Setelah melakukan anamnesis yang mengarah pada keluhan-keluhan klien, pemeriksaan fisik sangat berguna untuk mendukung data dari pengkajian anamnesis. Pemeriksaan fisik sebaiknya dilakukan secara per sistem (B1-B6) dengan fokus pemeriksaan fisik pada pemeriksaan B3 (Brain) yang terarah dan dihubungkan dengan keluhan-keluhan dari klien.

1)     B1 (Breathing)

Pada inspeksi didapatkan klien batuk, peningkatan produksi sputum, sesak napas, penggunaan otot bantu napas, dan peningkatan frekuensi pernapasan. Auskultasi bunyi napas tambahan seperti ronkhi pada klien dengan peningkatan produksi sekret dan kemampuan batuk yang menurun yang sering didapatkan pada klien stroke dengan penurunan tingkat kesadaran koma. Pada klien dengan tingkat kesadaran compos mentis, pengkajian inspeksi pernapasannya tidak ada kelainan.
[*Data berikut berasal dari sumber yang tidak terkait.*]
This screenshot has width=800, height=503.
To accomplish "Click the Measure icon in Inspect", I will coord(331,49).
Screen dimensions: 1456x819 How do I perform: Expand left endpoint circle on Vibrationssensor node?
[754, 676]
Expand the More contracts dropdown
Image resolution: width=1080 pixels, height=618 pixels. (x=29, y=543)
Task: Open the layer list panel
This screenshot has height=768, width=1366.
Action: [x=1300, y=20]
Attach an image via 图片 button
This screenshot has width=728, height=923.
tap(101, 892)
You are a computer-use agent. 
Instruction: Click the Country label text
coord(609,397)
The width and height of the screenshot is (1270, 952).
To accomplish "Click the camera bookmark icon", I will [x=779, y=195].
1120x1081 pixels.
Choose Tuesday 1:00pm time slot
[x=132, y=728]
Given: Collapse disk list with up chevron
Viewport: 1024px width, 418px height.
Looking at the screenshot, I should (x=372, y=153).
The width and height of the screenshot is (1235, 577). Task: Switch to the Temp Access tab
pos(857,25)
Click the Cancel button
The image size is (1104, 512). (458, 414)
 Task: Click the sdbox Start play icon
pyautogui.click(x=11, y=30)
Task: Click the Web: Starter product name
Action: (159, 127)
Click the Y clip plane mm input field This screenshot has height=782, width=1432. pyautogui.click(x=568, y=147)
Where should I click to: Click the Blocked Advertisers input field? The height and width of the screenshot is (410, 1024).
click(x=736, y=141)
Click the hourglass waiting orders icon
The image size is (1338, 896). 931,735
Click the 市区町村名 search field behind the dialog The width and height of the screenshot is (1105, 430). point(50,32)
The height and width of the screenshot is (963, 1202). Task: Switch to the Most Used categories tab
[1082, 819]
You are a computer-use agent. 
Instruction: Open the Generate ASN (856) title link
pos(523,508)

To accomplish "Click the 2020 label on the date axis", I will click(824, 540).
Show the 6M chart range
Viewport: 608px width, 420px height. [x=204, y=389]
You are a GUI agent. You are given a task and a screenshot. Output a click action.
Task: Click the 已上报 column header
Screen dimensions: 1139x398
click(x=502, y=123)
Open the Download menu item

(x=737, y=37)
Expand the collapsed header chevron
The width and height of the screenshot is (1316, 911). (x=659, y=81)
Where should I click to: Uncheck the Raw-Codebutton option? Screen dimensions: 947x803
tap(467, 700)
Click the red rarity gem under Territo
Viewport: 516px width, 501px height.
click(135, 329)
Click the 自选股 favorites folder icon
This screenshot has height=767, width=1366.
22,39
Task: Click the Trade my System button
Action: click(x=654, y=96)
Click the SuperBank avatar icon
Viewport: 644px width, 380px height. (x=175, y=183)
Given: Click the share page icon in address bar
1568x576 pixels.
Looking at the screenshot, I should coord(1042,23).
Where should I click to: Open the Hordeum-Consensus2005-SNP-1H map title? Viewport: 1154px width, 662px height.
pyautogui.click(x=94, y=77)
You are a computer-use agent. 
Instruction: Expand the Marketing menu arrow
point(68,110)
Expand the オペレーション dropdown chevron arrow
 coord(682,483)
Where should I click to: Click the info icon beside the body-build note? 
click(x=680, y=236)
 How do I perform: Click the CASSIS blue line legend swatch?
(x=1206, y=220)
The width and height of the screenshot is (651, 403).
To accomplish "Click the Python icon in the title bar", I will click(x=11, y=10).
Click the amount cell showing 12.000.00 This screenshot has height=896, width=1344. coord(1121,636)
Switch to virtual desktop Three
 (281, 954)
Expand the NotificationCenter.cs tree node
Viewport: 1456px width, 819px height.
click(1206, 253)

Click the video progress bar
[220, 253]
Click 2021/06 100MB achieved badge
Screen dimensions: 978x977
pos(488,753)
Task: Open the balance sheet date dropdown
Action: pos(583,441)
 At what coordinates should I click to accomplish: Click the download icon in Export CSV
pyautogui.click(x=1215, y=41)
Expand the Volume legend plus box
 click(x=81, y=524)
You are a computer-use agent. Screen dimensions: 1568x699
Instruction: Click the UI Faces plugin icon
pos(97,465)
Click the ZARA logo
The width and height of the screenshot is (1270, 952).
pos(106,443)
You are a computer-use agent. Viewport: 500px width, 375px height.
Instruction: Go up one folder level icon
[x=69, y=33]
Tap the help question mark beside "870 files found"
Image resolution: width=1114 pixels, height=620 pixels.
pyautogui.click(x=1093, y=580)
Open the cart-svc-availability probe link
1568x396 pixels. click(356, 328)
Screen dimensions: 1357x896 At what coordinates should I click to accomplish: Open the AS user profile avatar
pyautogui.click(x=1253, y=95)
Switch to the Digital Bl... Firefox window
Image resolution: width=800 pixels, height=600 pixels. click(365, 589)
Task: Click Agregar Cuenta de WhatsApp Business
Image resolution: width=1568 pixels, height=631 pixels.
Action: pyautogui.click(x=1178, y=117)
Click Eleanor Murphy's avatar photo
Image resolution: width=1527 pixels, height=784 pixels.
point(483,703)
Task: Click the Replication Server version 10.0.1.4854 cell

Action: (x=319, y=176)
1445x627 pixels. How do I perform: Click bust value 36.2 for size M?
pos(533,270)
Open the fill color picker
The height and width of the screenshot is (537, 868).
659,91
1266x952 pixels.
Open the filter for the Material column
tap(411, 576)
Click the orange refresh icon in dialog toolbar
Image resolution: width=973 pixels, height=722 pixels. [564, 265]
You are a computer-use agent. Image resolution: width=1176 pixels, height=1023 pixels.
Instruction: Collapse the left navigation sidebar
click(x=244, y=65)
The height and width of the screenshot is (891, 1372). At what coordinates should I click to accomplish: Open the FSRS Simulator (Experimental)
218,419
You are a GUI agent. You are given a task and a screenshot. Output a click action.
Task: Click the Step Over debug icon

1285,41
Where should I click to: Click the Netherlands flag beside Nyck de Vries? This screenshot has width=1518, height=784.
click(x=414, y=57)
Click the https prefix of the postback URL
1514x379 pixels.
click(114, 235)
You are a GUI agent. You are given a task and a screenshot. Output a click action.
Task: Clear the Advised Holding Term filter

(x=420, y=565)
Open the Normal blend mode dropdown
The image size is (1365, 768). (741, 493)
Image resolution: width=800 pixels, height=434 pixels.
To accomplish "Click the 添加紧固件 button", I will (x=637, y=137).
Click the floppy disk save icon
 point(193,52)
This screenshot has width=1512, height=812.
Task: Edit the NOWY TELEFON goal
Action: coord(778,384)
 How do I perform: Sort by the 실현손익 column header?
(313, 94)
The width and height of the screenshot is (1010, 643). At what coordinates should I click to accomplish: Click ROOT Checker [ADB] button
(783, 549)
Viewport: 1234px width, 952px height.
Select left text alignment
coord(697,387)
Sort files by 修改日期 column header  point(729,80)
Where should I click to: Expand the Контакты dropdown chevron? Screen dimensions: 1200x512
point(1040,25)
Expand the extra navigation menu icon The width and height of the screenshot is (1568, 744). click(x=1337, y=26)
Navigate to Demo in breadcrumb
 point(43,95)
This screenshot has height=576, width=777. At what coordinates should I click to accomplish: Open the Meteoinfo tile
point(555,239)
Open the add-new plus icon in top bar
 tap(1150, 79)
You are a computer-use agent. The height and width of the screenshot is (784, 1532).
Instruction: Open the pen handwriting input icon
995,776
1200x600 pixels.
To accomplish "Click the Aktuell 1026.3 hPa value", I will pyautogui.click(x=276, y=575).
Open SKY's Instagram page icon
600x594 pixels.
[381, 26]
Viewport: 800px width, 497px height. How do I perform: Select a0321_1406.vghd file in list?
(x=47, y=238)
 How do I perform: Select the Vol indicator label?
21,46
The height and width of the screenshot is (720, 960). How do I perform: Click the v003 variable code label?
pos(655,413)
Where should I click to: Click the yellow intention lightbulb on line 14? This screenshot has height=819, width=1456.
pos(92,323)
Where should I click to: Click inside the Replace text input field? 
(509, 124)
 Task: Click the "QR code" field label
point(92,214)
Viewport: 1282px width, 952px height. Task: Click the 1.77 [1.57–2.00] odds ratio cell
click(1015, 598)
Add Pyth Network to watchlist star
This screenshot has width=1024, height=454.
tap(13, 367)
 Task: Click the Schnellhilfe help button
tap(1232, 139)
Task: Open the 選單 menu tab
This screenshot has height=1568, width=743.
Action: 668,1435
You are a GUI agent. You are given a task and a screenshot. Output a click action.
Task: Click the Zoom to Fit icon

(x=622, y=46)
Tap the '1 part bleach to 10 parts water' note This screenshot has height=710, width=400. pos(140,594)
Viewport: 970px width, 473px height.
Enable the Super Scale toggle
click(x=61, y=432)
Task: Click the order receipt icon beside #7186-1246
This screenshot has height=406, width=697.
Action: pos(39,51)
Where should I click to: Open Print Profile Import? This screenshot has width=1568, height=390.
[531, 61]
Palpasi toraks didapatkan taktil premitus seimbang kanan dan kiri. Auskultasi tidak didapatkan bunyi napas tambahan.

2)        B2 (Blood)

Pengkajian   pada   sistem   kardiovaskular   didapatkan   renjatan   (syok

hipovolemik) yang sering terjadi pada klien stroke. Tekanan darah biasanya terjadi peningkatan dan dapat terjadi hipertensi masif (tekanan darah >200 mmHg).

3)      B3 (Brain)

Stroke menyebabkan berbagai defisit neurologis, bergantung pada lokasi lesi (pembuluh darah mana yang tersumbat), ukuran area yang perfusinya tidak adekuat, dan aliran darah kolateral (sekunder atau aksesori). Lesi otak yang rusak tidak dapat membaik sepenuhnya. Pengkajian B3 (Brain) merupakan pemeriksaan fokus dan lebih lengkap dibandingkan pengkajian pada sistem lainnya.

4)     B4 (Bladder)

Setelah stroke klien mungkin mengalami inkontinensia urine sementara karena konfusi, ketidakmampuan mengomunikasikan kebutuhan, dan ketidakmampuan untuk mengendalikan kandung kemih karena kerusakan kontrol motorik dan postural. Kadang kontrol sfingter urine eksternal hilang atau berkurang. Selama periode ini, dilakukan kateterisasi intermiten dengan teknik steril. Inkontinensia urine yang berlanjut menunjukkan kerusakan neurologis luas.

5)     B5 (Bowel)

Didapatkan adanya keluhan kesulitan menelan, nafsu makan menurun, mual muntah pada fase akut. Mual sampai muntah disebabkan oleh peningkatan produksi asam lambung sehingga menimbulkan masalah pemenuhan nutrisi. Pola defekasi biasanya terjadi konstipasi akibat penurunan peristaltik usus. Adanya inkontinensia alvi yang berlanjut menunjukkan kerusakan neurologis luas.

6)        B6 (Bone)

Stroke adalah penyakit UMN dan mengakibatkan kehilangan kontrol volunter terhadap gerakan motorik. Oleh karena neuron motor atas menyilang, gangguan kontrol motor volunter pada salah satu sisi tubuh dapat menunjukkan kerusakan pada neuron motor atas pada sisi yang berlawanan dari otak. Disfungsi motorik paling umum adalah hemiplegia

7)  Pengkajian Tingkat Kesadaran

Kualitas kesadaran klien merupakan parameter yang paling mendasar dan parameter yang paling penting yang membutuhkan pengkajian. Tingkat keterjagaan klien dan respons terhadap lingkungan adalah indikator paling sensitif untuk disfungsi sistem persarafan. Beberapa sistem digunakan untuk membuat peringkat perubahan dalam kewaspadaan dan keterjagaan. Pada keadaan lanjut tingkat kesadaran klien stroke biasanya berkisar pada tingkat letargi, stupor, dan semikomatosa. Jika klien sudah mengalami koma maka penilaian GCS sangat penting untuk menilai tingkat kesadaran klien dan bahan evaluasi untuk pemantauan pemberian asuhan.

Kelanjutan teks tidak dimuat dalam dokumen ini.